The metric, produced by scientists at the University of Texas Southwestern Medical Center and described in a new paper published Friday in the journal Science Immunology, focuses on neoantigens — molecules on the surface of cancer cells that are foreign to the immune system.

Scientists have long assumed that the more neoantigens a patient’s cancer has, the more likely that immunotherapy will work. But the new metric takes a different tack, looking at the specific genetic profiles of each neoantigen to sort out which ones might bode well for treatment.
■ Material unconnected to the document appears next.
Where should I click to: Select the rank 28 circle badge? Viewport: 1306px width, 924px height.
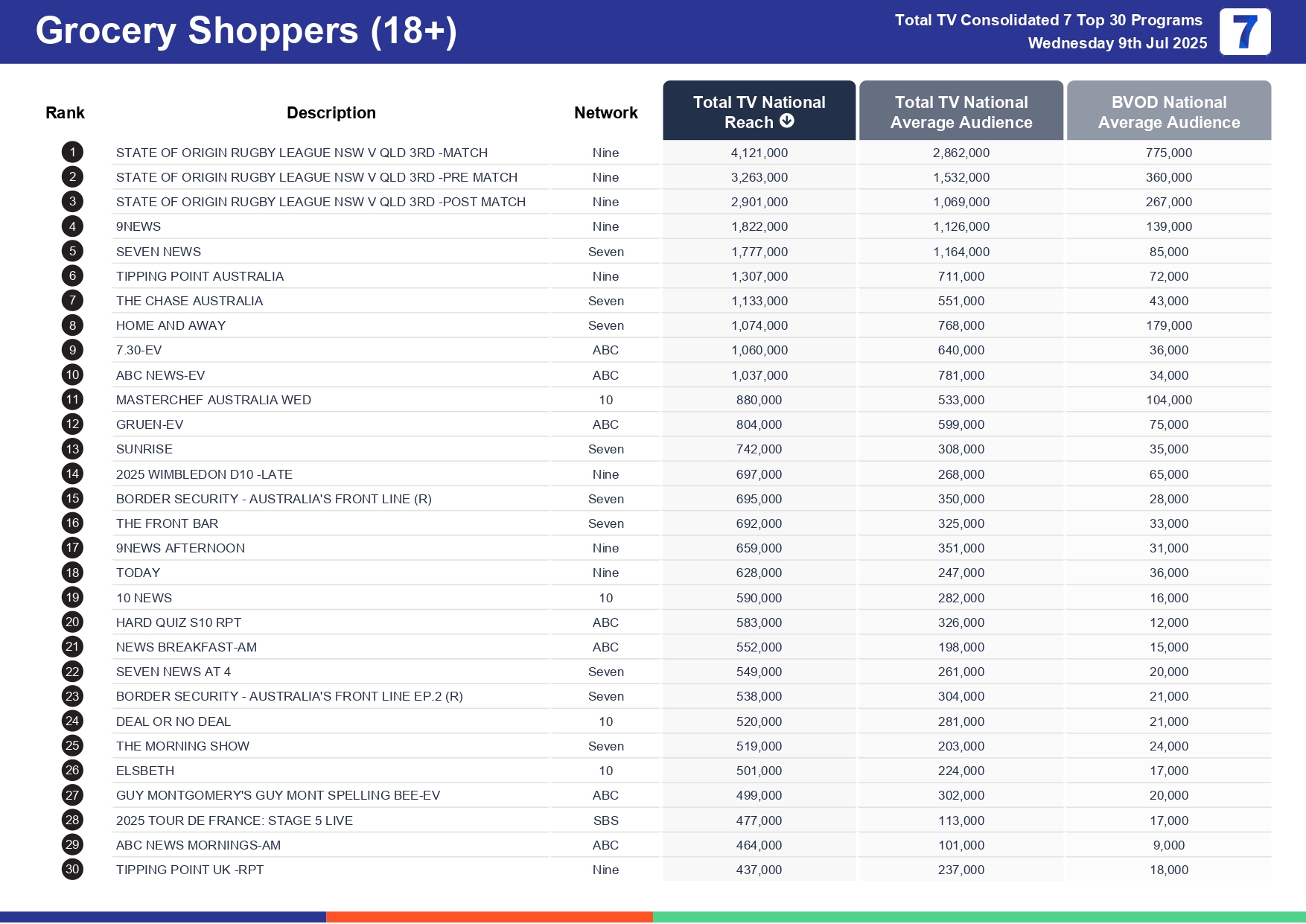(x=72, y=820)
These profiles are central to determining the responsiveness of patients to immunotherapy, according to the study. And the metric these scientists have invented, dubbed the Cauchy-Schwarz index of Neoantigens (CSiN), is far broader than any metric that has linked immunotherapy response to neoantigens in the past, according to Tianshi Lu, an author of the study, which was funded by the National Institutes of Health, the Cancer Prevention Research Institute of Texas, and American Cancer Society.
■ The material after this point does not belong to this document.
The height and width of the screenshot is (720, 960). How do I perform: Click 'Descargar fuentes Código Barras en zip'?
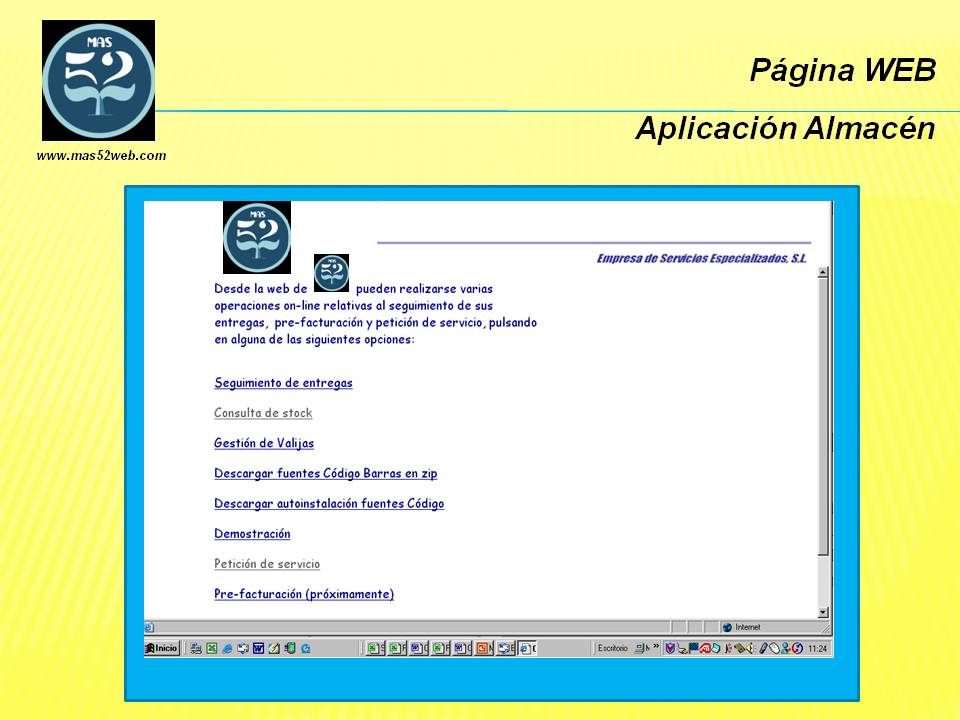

“A lot of patients will benefit from our findings about responsiveness to immunotherapy because it is very popular among cancer patients and, as a form of treatment, it is more specific to tumor cells,” said Lu.
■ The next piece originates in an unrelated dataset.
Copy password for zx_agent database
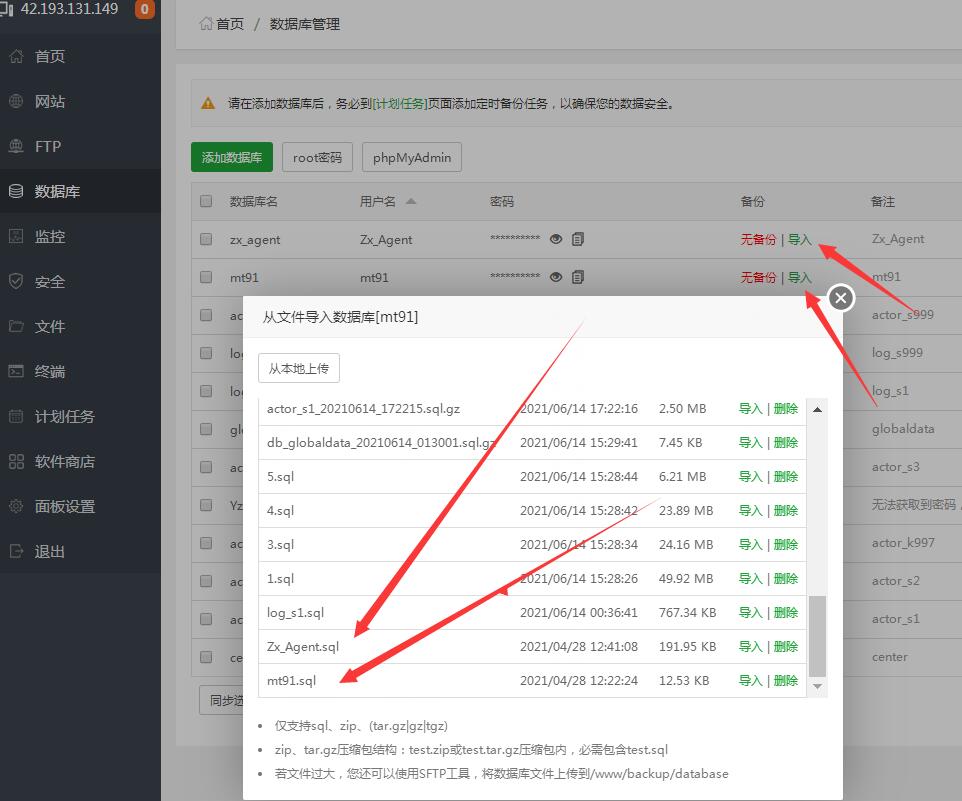 pos(578,239)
In the study, Lu and her colleagues analyzed clinical responses to immunotherapy in 501 treated patients with cancer, while using the overall survival of 1,978 patients with cancer as baseline. The results demonstrated that patients with better responses to immunotherapy are more likely to have a higher score based on the new metric than patients with worse responses. Additionally, patients with sustained response are more likely to have higher scores than patients with short-term progression.

James Gulley, the director of Medical Oncology Service at National Cancer Institute, said the new score is “one clue” that could help determine who may respond to  immunotherapies and who may not. But that doesn’t make it a cure-all.

“We need additional prospective studies and clues from multiple different sources to really narrow down the list of suspects or, in this case, who’s going to respond [to immunotherapy],” said Gulley, who was not involved in the study.

The incorporation of RNA signatures and protein signatures with CSiN, in future studies, might improve the predictive and prognostic ability of the metric, according to Gulley.

Vinay Prasad, a hematologist-oncologist and associate professor of medicine at Oregon Health and Science University, suggested the success of immunotherapies for some patients has led to a level of public misunderstanding about their effectiveness.

“Even in cancers where immunotherapy has no FDA approvals, patients ask for it, in part because they’ve heard about it on the news or TV.

“But,” he said, “we have also seen many patients for whom immunotherapy has caused devastating side effects.”

Those side effects — the result of turbocharging T cells and revving up the immune system — can include severe fevers, extreme fatigue, low blood pressure, and organ swelling, among others.

Prasad, asked about the new study, suggested CSiN still risks offering patients a false sense of hope.

“Is this so good a test …  that there’s zero percent chance of immunotherapy benefiting you?” he said. “It doesn’t look like this test has that level of discrimination.”

While Prasad thinks trying to link neoantigen profiles to responsiveness to immunotherapy treatment is a “worthy goal,” he also said “we are miles and miles away” from reaching it.